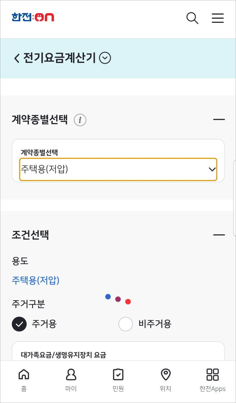The height and width of the screenshot is (403, 236).
Task: Open the 계약종별선택 dropdown showing 주택용(저압)
Action: pyautogui.click(x=118, y=169)
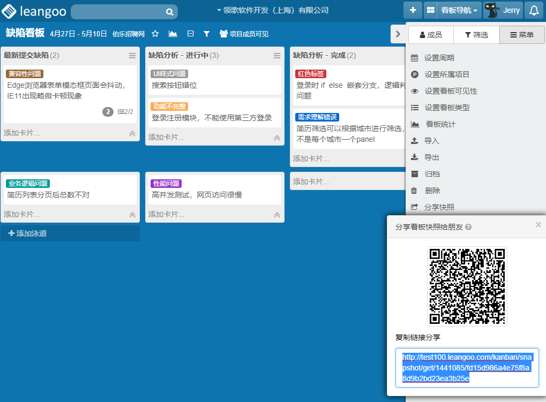Click the plus icon to create new item

click(x=412, y=10)
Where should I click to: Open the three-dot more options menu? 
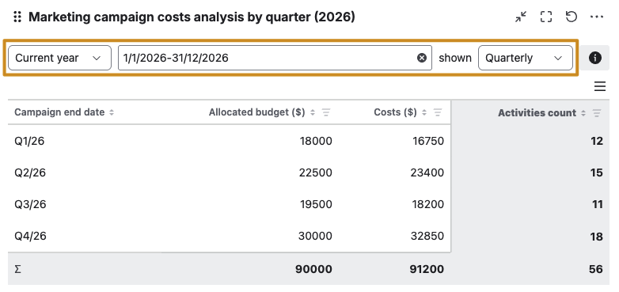pyautogui.click(x=597, y=17)
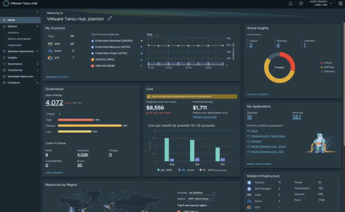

+---+

--- Task directions ---
Please repeat exactly the lines from the one containing "Where should I" through the last line of the records, both included, and leave out the pictures.

--- Expected answer ---
Where should I click to: Open the three-dot more options menu? 
pyautogui.click(x=597, y=17)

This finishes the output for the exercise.